Issue 31

March 30, 2017

Simon Sinek
Author

If you have the opportunity to do amazing things in your life, I strongly encourage you to invite someone to join you.

Hello Friends,

Last week, we had the incredible privilege of spending two days in Houston with 56 learner-centered pioneers at our second Pioneer Lab gathering. During our time together, we focused on what it will take to build a community that has the capacity to welcome and include thousands of pioneers (if not tens or hundreds of thousands) as this movement grows.

With this focus, we wanted to show how the Lab is so much bigger than a place for participants to learn, share, and collaborate for the benefit of advancing the work in their local communities. It is a place where pioneers come together to build a community committed to making learner-centered education available to every community across the nation, evolve shared visions of high-quality education, push each other beyond what we currently see as “possible,” and truly design the systems of the future.

**DATA EXTRACT**

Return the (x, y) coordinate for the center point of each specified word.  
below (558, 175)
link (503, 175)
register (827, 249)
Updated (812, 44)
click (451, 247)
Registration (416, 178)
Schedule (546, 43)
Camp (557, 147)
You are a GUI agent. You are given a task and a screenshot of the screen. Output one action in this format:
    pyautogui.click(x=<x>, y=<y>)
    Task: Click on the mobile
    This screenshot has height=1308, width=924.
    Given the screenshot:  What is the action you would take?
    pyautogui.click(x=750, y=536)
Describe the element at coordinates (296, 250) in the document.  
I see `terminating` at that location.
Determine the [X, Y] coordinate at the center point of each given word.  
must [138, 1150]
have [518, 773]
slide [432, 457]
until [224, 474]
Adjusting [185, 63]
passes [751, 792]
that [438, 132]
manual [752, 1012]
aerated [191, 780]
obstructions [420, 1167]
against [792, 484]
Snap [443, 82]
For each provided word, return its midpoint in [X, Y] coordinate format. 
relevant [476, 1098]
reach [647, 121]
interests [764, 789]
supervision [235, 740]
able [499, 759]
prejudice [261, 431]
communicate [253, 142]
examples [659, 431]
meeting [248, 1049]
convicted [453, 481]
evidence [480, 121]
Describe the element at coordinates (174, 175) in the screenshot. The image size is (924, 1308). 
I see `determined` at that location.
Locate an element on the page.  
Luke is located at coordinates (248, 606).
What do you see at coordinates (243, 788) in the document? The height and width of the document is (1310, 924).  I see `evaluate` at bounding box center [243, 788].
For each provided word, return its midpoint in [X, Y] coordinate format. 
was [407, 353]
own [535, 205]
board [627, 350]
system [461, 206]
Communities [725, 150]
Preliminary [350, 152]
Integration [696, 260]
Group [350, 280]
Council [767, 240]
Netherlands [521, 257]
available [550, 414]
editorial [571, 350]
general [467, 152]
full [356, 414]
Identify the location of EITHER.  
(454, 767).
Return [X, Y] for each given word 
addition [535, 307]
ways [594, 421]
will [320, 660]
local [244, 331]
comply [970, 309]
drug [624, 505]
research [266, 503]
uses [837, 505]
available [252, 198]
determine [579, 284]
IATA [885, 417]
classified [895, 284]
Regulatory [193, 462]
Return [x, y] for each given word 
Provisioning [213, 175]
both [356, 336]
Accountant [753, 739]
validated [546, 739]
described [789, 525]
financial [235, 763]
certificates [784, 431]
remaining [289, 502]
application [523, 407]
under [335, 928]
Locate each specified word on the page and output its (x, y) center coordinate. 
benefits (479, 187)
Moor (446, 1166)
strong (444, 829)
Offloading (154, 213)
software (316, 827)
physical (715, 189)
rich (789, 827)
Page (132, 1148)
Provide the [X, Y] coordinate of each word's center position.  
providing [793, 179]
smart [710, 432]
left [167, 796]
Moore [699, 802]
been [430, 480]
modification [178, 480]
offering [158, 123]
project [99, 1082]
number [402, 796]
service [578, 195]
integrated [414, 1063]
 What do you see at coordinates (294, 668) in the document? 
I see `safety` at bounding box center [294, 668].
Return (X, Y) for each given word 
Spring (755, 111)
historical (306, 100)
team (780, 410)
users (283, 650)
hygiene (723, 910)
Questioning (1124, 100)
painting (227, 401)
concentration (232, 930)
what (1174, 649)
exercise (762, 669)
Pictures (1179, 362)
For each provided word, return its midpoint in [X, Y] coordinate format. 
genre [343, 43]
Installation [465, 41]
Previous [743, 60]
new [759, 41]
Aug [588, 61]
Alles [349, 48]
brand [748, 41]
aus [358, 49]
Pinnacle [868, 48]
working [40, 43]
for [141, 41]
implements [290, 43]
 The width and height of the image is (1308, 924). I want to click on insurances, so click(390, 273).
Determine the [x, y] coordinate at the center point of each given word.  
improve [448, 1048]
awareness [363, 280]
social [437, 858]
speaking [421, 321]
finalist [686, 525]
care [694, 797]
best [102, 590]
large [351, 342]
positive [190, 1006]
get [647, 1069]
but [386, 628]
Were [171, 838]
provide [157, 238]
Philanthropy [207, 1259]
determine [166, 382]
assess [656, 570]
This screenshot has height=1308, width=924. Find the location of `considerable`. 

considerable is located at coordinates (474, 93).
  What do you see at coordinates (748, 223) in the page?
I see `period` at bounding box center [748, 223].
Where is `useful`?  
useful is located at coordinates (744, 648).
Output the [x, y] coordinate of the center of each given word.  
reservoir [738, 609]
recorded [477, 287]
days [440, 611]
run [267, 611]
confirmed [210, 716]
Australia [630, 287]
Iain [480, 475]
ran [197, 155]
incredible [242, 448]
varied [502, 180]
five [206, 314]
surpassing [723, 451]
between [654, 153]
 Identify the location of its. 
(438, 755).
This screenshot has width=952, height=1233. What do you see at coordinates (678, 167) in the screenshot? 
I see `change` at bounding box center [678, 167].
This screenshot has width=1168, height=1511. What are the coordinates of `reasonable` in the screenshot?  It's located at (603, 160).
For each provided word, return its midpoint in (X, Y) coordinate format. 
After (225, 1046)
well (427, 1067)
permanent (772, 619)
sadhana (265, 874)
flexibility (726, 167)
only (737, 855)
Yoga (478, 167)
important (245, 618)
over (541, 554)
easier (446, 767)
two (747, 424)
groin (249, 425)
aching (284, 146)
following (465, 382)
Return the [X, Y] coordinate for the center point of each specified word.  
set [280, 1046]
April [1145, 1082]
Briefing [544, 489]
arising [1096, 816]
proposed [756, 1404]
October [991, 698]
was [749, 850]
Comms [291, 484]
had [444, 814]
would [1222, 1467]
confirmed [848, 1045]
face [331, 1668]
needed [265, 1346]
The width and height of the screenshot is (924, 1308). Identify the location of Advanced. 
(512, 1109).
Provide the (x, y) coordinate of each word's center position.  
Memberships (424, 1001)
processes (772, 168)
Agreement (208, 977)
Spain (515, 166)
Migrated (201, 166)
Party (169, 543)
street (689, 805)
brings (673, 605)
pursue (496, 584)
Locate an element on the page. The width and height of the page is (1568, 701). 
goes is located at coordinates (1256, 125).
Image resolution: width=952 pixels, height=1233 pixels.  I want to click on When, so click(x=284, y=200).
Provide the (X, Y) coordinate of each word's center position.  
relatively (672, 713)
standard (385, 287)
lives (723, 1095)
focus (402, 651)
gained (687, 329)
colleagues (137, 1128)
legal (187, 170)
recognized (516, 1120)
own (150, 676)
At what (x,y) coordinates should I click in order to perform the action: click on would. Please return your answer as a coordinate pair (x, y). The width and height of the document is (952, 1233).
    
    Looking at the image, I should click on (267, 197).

**GOAL**
Copy out the newsletter issue on the Pioneer Lab gathering above, word for word and from beginning to end, keeping its original line breaks and punctuation.

**THE SOLUTION**
Issue 31

March 30, 2017

Simon Sinek
Author

If you have the opportunity to do amazing things in your life, I strongly encourage you to invite someone to join you.

Hello Friends,

Last week, we had the incredible privilege of spending two days in Houston with 56 learner-centered pioneers at our second Pioneer Lab gathering. During our time together, we focused on what it will take to build a community that has the capacity to welcome and include thousands of pioneers (if not tens or hundreds of thousands) as this movement grows.

With this focus, we wanted to show how the Lab is so much bigger than a place for participants to learn, share, and collaborate for the benefit of advancing the work in their local communities. It is a place where pioneers come together to build a community committed to making learner-centered education available to every community across the nation, evolve shared visions of high-quality education, push each other beyond what we currently see as “possible,” and truly design the systems of the future.